Health care providers and systems are staggeringly inefficient at assimilating and processing information and at converting that information to knowledge. Part of the problem is that the core knowledge base of health care, biomedical science, is expanding at a geometric rate, driven by $40 billion a year in public and private sector research and development (R&D) spending. Also, more variability and uncertainty at the point of service exists in health care than in any other service in our economy. Although this variability does not completely defy capture, standardization, and manipulation by information systems, the technical and organizational problems associated with this process are daunting.3
As if this variability were not complicating enough, more complex, highly trained, and difficult people (namely, health professionals) collide at the point of service than is true in any other service in our economy. Each health profession has its unique view of the patient's needs, its own language, and an intensely territorial view of its involvement in the care process. This has created a balkanized information architecture, in which each profession has its own data system that processes and records for payment the services it provides.
The present information environment in most health care institutions is dozens of functional computing systems (such as pharmacy, clinical laboratory, billing, and accounts receivable) running different programs written in different languages on different hardware.
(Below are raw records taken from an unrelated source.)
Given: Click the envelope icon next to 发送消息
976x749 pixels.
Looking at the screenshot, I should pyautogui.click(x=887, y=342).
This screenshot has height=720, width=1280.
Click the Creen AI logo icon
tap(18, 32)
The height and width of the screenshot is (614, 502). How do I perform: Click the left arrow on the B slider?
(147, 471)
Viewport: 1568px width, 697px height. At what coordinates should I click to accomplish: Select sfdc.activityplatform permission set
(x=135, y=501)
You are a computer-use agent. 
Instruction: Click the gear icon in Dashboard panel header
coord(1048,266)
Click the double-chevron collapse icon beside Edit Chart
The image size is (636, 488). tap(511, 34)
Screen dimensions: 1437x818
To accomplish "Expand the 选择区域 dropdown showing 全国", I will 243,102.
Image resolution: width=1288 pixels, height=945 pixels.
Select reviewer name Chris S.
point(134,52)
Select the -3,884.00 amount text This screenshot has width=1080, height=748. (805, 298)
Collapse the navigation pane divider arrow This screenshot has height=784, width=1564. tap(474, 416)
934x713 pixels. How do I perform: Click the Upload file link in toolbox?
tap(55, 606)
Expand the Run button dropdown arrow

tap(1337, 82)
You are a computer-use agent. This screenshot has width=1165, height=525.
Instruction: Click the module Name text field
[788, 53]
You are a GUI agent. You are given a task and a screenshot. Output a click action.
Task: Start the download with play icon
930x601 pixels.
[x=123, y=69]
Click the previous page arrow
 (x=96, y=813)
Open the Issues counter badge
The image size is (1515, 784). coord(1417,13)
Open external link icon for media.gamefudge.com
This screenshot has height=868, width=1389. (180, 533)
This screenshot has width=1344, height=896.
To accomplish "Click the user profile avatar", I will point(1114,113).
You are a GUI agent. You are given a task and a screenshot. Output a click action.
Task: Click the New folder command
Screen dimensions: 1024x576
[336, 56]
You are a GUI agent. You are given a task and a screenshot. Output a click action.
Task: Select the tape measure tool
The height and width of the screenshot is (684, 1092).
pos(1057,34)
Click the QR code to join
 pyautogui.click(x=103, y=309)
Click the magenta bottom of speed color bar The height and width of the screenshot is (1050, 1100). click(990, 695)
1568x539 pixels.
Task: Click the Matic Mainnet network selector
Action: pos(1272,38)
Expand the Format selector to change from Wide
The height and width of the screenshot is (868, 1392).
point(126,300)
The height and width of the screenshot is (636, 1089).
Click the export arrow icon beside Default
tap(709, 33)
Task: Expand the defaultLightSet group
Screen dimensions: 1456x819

A depressingly large fraction of these processes are mediated by paper (medical records, prescriptions, telephone message slips, and bills) -- incontrovertible evidence of an early 1970s information environment.
Some health care organizations are adopting enterprise-wide information systems, with a single patient identifier, a single patient record, and a common application set. As J.D. Kleinke has noted, the growth and development of enterprise systems in health care has been deeply troubled. Vendors must shoulder part of the blame for promising solutions they cannot readily deliver; however, the difficulty health care organizations have had in shifting from functional to enterprise computing is, in major part, inherent in the complexity of the organizations themselves.
Indeed, it would be inaccurate to describe most health care organizations as enterprises. What they really are is collections of professions loosely and uncomfortably housed in the same physical structures. A coral reef is such a structure, much more a colony than a sentient being. As a consequence, systemic innovations are adopted very slowly. Passive resistance to change is compounded by a corrosive suspicion produced by the failure of past IT applications to materially improve productivity or processes of care.5
Clement McDonald and colleagues compared computer networks to a rain forest canopy, where arboreal creatures (physicians) can gather fruit (information on patients and clinical problems) effortlessly by moving across the canopy (data network) without having to climb each tree (separate data systems).6 (The image of troupes of monkeys screaming and throwing fruit at one another is almost irresistible.)
What the Internet promises health care managers and clinicians is a flexible, external information architecture that can reach down into the dozens, even hundreds, of health care information "silos" and extract, analyze, aggregate, and redirect data, which clinicians or managers need to make decisions. Beyond clinical uses, promising business to business Internet applications in health care include paperless transmission, verification, adjudication, and payment of medical claims; online marketing of health insurance to individuals and small businesses; paperless prescribing of, monitoring of, and payment for prescription drugs; medical product ordering and inventory management; and outsourcing of data processing and other management functions.